When announcing the launch of Grokipedia, Elon Musk repeatedly stated, “AI doesn’t care about ideology, it cares about accuracy.” However, reminding us that the very nature of knowledge is that it is not neutral, Anaïs Nony clarifies that in the case of an online encyclopedia powered by artificial intelligence, the idea of ​​any kind of neutrality is entirely illusory.

“A technology carries within its creation the content of its creator. The design, deployment, and functionality of a technology themselves reflect the aspirations and values ​​of its creator. There is no neutral technology, just as there is no neutral science. It is always a bias.”

According to the philosopher, Elon Musk is proposing a platform that cannot be modified by peers, the antithesis of what constitutes knowledge.

 “The very foundation of knowledge is interpretation, dialogue with peers, confronting flawed results in order to arrive at better ones,” she explains. “Therefore, there is an ideology behind this, which is to place epistemology [the research and formation of knowledge] under algorithmic control. An algorithmic control that, itself and especially so is rooted in biases: of gender, class, race…”

Indeed, artificial intelligence systems are never neutral; they themselves reproduce the biases of the data on which they are trained.
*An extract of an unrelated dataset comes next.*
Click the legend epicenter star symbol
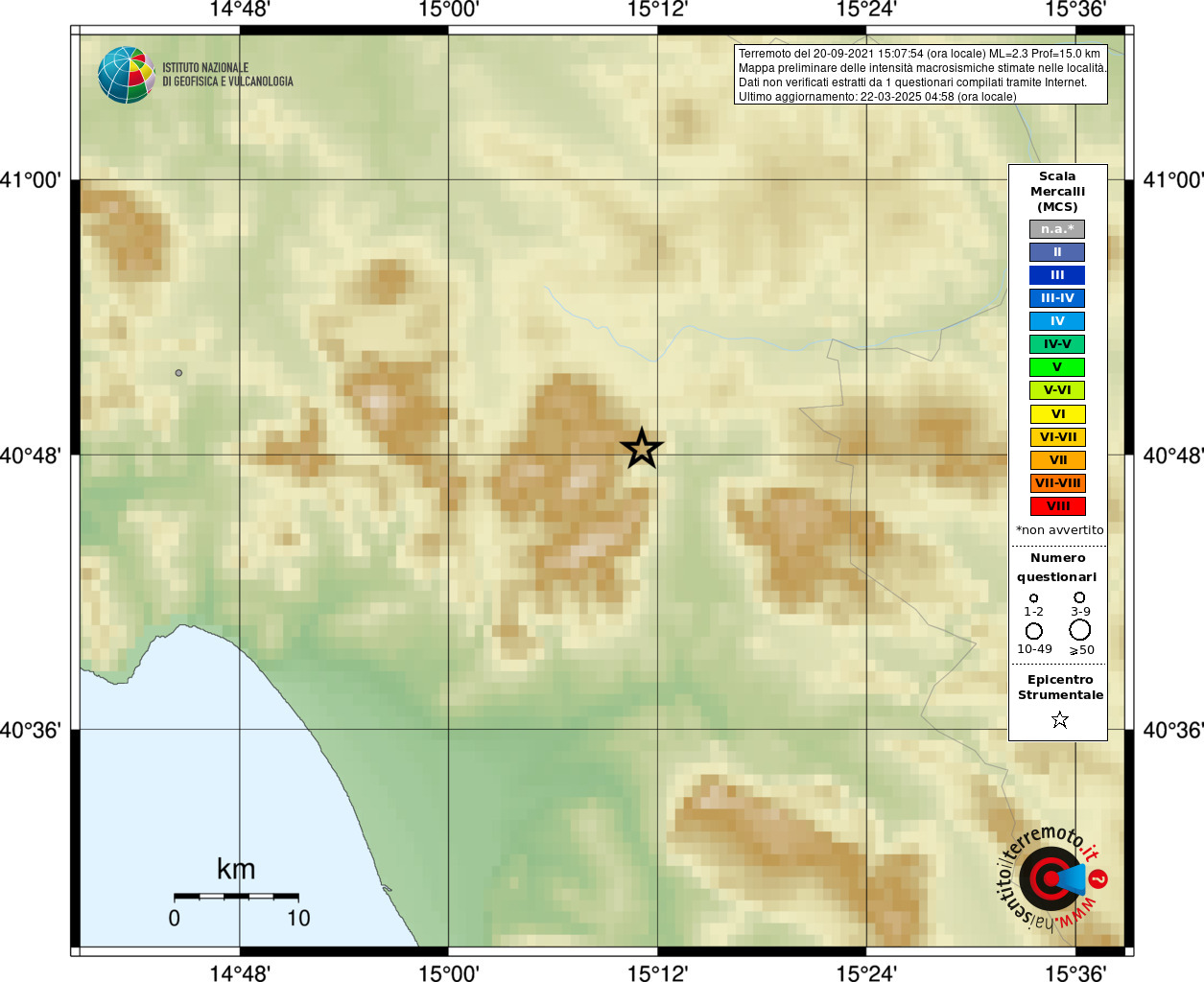1204x982 pixels. pyautogui.click(x=1059, y=719)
These sources, in Grok’s case, come primarily from X, and from a corpus that is ideologically biased.

“AI systems are neither autonomous, nor rational, nor capable of discerning anything without intensive training in computation with large datasets or predefined rules and rewards,” Australian researcher Kate Crawford stated in her book “Atlas of AI “(Yale University Press, 2021).
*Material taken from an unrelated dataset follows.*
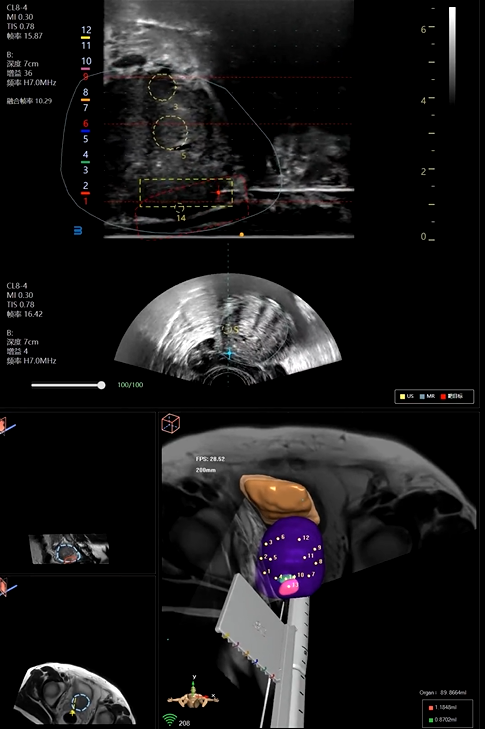Click the blue probe logo icon
Screen dimensions: 485x729
click(x=78, y=230)
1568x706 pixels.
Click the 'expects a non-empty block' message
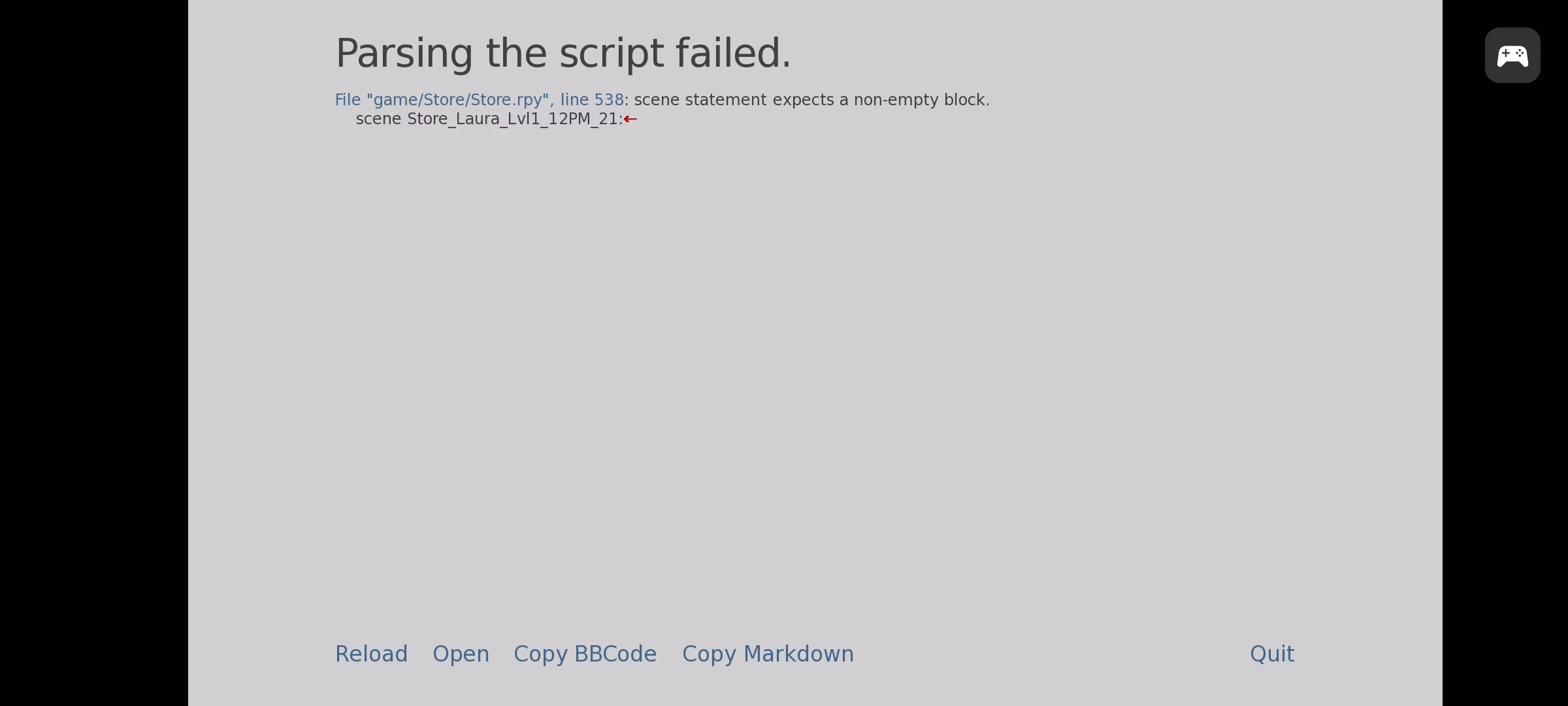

Neoliberal and colonial continuity

“Announcing that Wikipedia is ‘woke’ and ‘biased’ is an alibi,” argues Anaïs Nony. “It’s a way for them to saturate the accessibility [to information] that the masses crave in order to better promote neoliberal, highly patriarchal ideologies and to sow racial division, with a rewriting of history and sociology, but without the sociologists and historians.”

In other words, Elon Musk would be proposing more of a filtering of information than a cleaning of it, the machine then becoming a new invisible publisher, at the service of the vision of the world that he defends.

According to Wired , which had access to Grokipedia on Monday before access to the platform was restricted, “several notable entries denounced the mainstream media, promoted conservative viewpoints and sometimes perpetuated historical inaccuracies.”

The American magazine, which deals primarily with the impact of emerging technologies on culture, the economy, and politics, specifically mentions “Grokipedia’s page on the enslavement of African Americans, which included a section presenting numerous ideological justifications for slavery.”

Wired also recounts searching for “gay marriage” and finding that no page existed. Instead, an on-screen suggestion directed users to the “gay pornography” page, on which Grokipedia “claimed – incorrectly – that the proliferation of pornography exacerbated the HIV epidemic in the 1980s.”

Thus, Kate Crawford continued in her book, “artificial intelligence as we know it depends entirely on a much larger set of political and social structures. And because of the capital required to build large-scale AI and the ways of seeing that it optimizes, AI systems are ultimately designed to serve existing dominant interests.”

In the case of Grokipedia, “Elon Musk’s project is part of the neoliberal and colonial continuity of what had already begun with the Starlink satellites and later with the social network X (formerly Twitter),” analyzes Anaïs Nony. “The idea being, in one case, to secure a kind of hegemony of internet access on the planet in order to create dependency, and in the other, to create a machine to propel the Musk-Trump ideology.”

At a time when universities are accused by the techno-populist right of indoctrination, the media of “fake news,” scientific institutions of being “captured by wokism,” and now Wikipedia of being “ideological,” Grokipedia seems to be just another tool for controlling “truth and in this new era of algorithmic knowledge, knowledge is no longer shared, it is hoarded.